### Exercise requirements
Retype, with no pictures, each line from the one that holds "1097x525 pixels." through the last line of the entries below, both included.

### Dataset extract ###

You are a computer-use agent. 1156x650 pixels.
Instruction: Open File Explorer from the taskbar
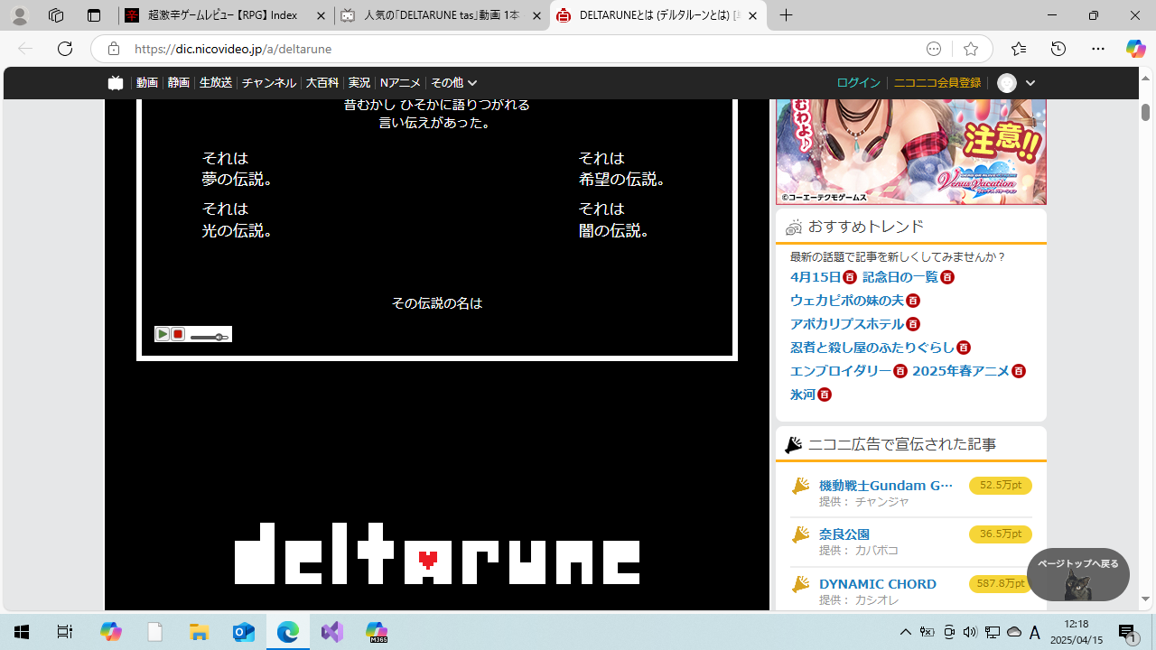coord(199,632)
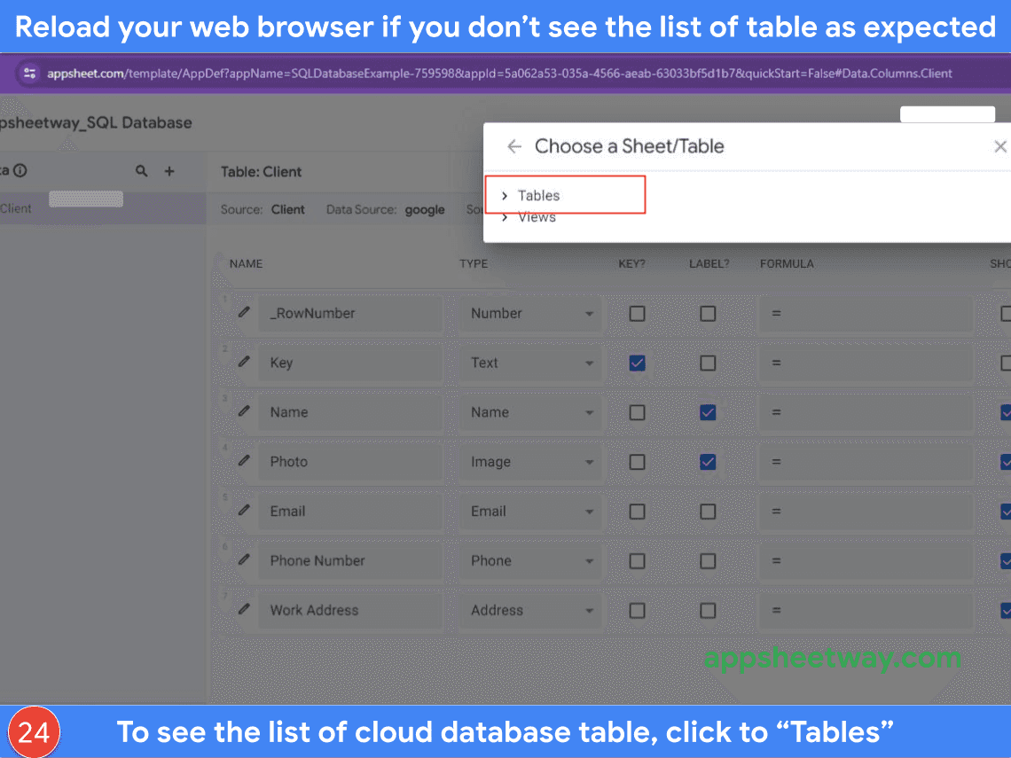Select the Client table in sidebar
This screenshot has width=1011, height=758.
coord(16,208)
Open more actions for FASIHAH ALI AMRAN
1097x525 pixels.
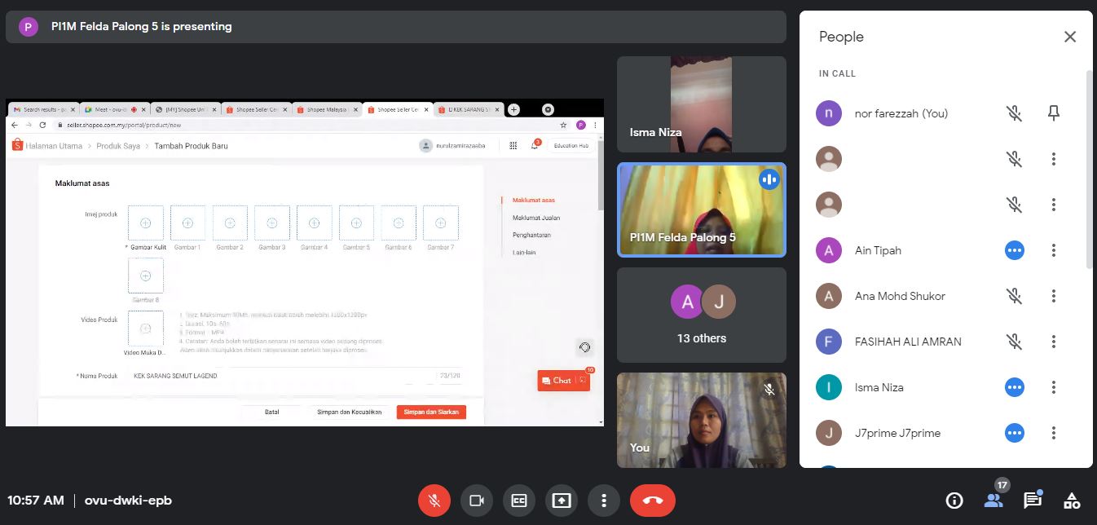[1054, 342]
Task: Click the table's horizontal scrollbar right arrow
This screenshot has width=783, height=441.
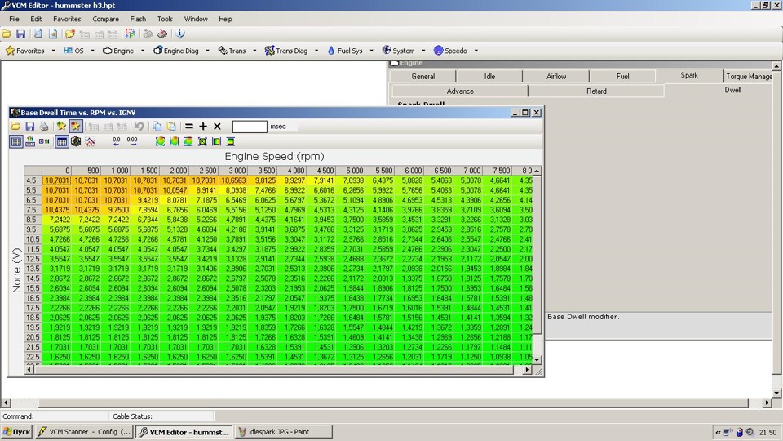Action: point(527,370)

###

### Output of the exercise
1097x525 pixels.
[1054, 342]
Task: Click the table's horizontal scrollbar right arrow
This screenshot has width=783, height=441.
Action: point(527,370)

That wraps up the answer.